=== Begin Enclosure ===
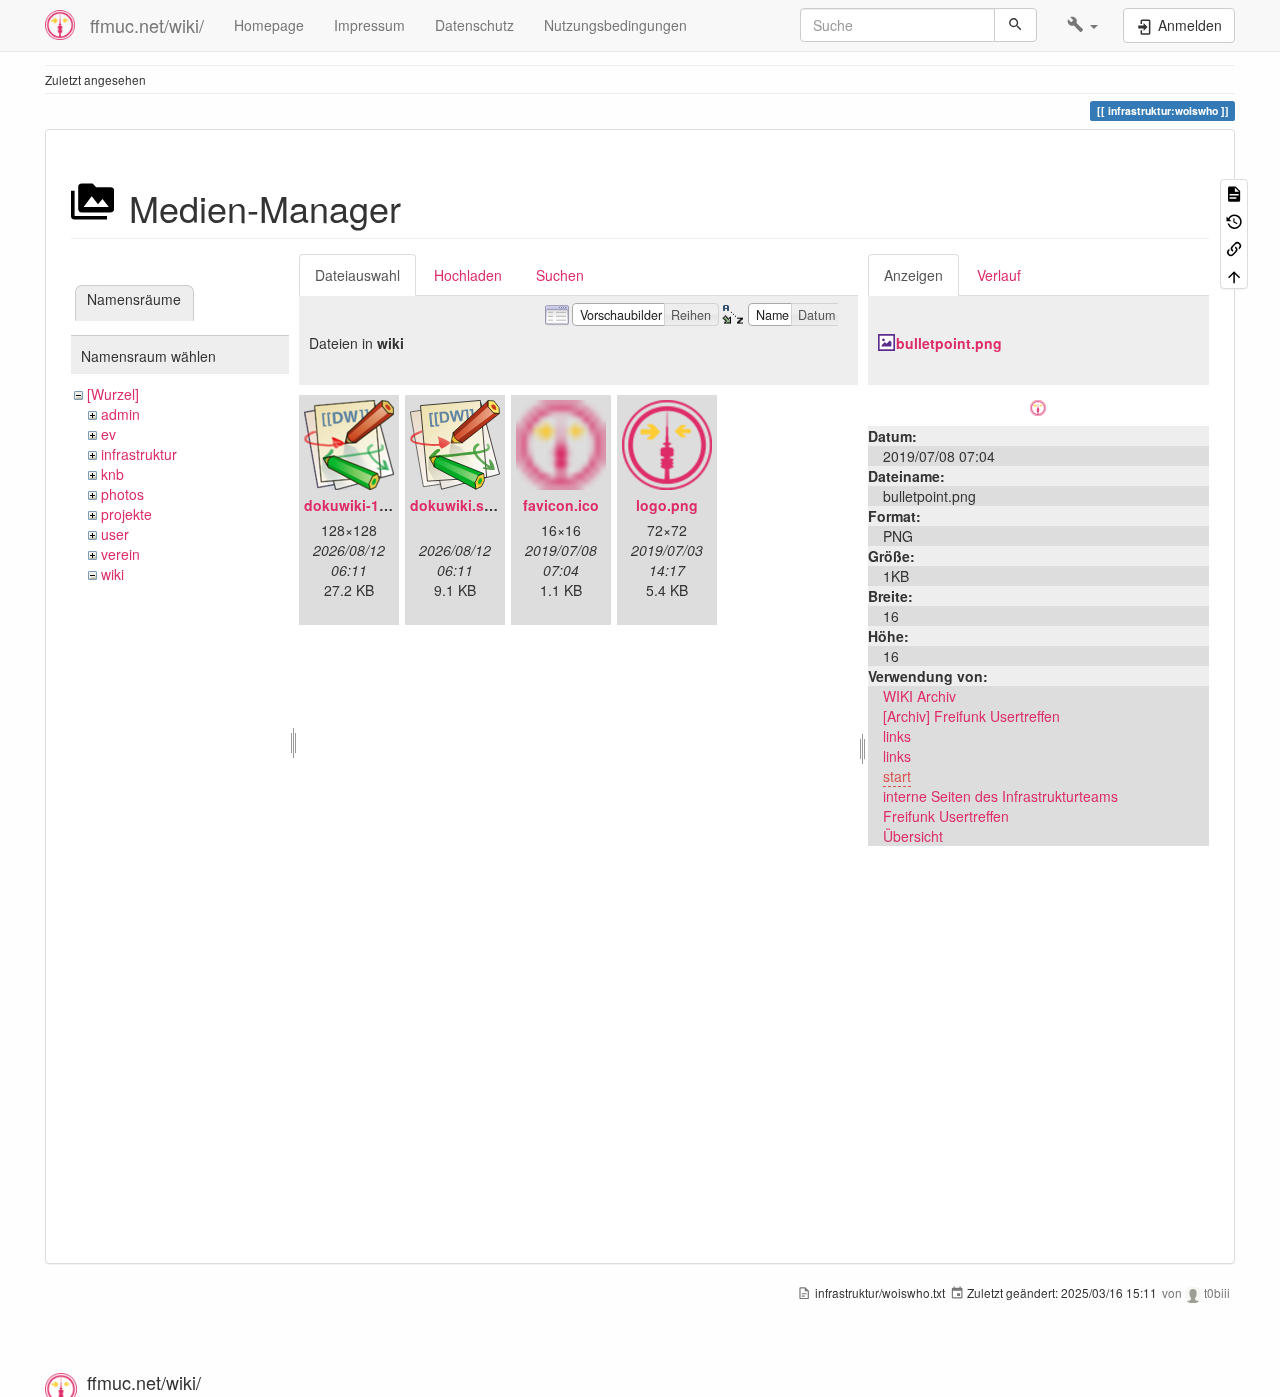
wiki (112, 574)
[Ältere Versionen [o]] (1234, 219)
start (897, 776)
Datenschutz (474, 25)
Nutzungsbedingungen (615, 25)
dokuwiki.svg (455, 505)
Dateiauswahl (357, 275)
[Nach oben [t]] (1234, 274)
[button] (1082, 25)
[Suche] (1015, 25)
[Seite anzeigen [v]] (1234, 192)
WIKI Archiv (919, 696)
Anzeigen (913, 275)
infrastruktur (139, 454)
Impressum (369, 25)
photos (122, 494)
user (115, 534)
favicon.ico (561, 505)
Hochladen (468, 275)
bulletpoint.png (949, 343)
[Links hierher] (1234, 247)
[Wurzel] (113, 394)
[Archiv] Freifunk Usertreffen (971, 716)
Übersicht (913, 836)
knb (112, 474)
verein (120, 554)
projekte (126, 514)
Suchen (560, 275)
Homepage (269, 25)
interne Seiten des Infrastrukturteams (1000, 796)
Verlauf (999, 275)
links (897, 736)
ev (108, 434)
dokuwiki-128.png (365, 505)
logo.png (667, 505)
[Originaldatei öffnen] (1038, 405)
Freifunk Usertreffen (946, 816)
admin (120, 414)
=== End Enclosure ===
* _YOUR OBJECTIVE_
Everything from the line with "Übersicht (913, 836)" to the end of the listing above is to be set down exactly, both ends included.

* _COMPLETED EXERCISE_
Übersicht (913, 836)
knb (112, 474)
verein (120, 554)
projekte (126, 514)
Suchen (560, 275)
Homepage (269, 25)
interne Seiten des Infrastrukturteams (1000, 796)
Verlauf (999, 275)
links (897, 736)
ev (108, 434)
dokuwiki-128.png (365, 505)
logo.png (667, 505)
[Originaldatei öffnen] (1038, 405)
Freifunk Usertreffen (946, 816)
admin (120, 414)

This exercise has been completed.